When a layperson, a common citizen of a country, hurls her sandal at a political leader, the act and the object acquire grave significance. Needless to say, the act is unlawful, involves some form of violence, and should not be encouraged. There are other lawful, peaceful and constructive forms of protest. Yet it is worth asking: why does the citizen pick her footwear as a symbol of protest? 

There is a conventional angle here. We tend to think of the human body in a hierarchical manner: the head is the top and the most important part whereas the feet are lowly. We bow our head at the feet of someone to express our utter respect for them. We apologise to someone and enact an abbreviated gesture of namaskar when our feet inadvertently touch their body. As the feet are always in the vicinity of dust, dirt and grime, the footwear embodies the unpleasant, ignorable, viscous side of existence. So, within such a scheme of meanings, it is considered extremely insulting to intentionally throw footwear at a political leader.

There is a popular Marathi saying: “Payichi vahan payi bari.” It roughly means it is best to keep footwear on the foot. It hints at the folly to place footwear on one’s head and worship it. Maybe the sandal-hurling citizen’s act is an admission of the truth of such sayings. The polis should not worship political leaders; political leaders should serve the polis. The sandal-hurler, as a voice of the polis, accentuates the leader’s station and its duties. Does the layperson think only along these conventional lines when she decides to hurl her footwear? Or does she draw on something deeper?  

Seen in the light of Heidegger’s reading of van Gogh’s painting, this act of hurling and the hurled footwear begin to seem artistic. The layperson who selects her footwear as a means of publicly registering her protest endows that footwear with the halo of her disappointing world and darkened earth. The hurled sandal is no longer a friendly footgear. The sandal and its wearer have been robbed of their world and earth. The world no longer makes sense and the earth is inaccessible. The sandal shoots from that void.

There is a difference between the shoes in van Gogh’s painting and the hurled sandal. Though worn and weary-looking, the objects in the painting are intact in being a pair of shoes in use. The hurled object is a lone, forlorn thing, riskily shooting away from its user-trustee. The thrown sandal is its user’s lament about the loss of her world. It is an orphan as it goes up in the sky and lands on the political leader. Unlike the shoes in the van Gogh painting that serenely disclose the ultimate aspects of human living, the hurled sandal is a silent cry. The shoes in the painting disclose the world-earth strife; the hurled sandal tells of its closure.

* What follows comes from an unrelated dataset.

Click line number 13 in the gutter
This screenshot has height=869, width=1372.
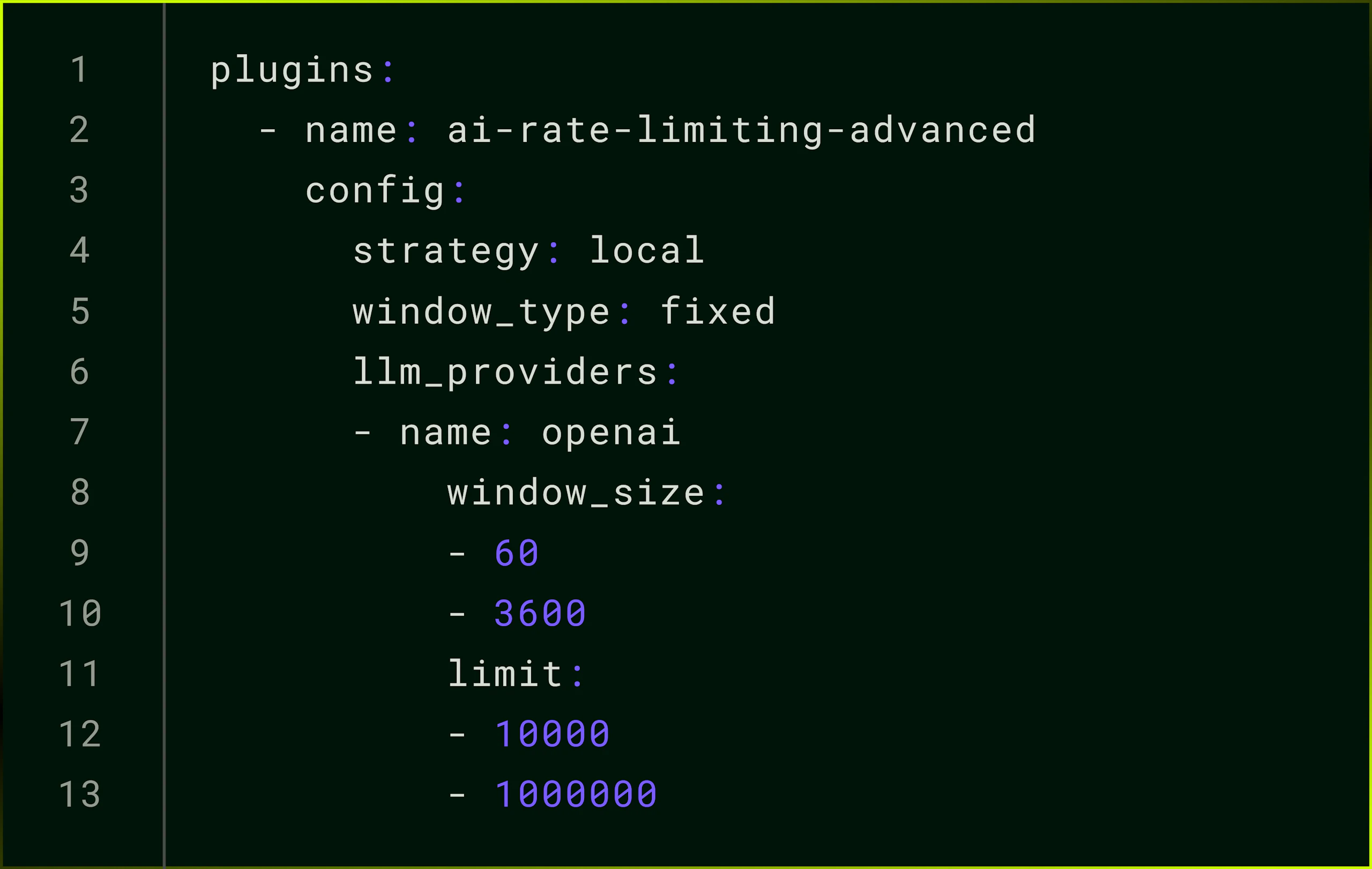pyautogui.click(x=79, y=794)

Nonetheless, there is a radically optimistic streak here. In Heidegger’s view, it is the world that makes the earth available for us; the world provides patterns to humanise it. On the other hand, the sandal-hurling citizen announces the rejection of the torn, closed, hijacked world. The citizen wants to interpret the earth anew, as a barefoot, worldless soul.

Prashant Bagad

Associate Professor of philosophy at IIT Kanpur

(Views are personal)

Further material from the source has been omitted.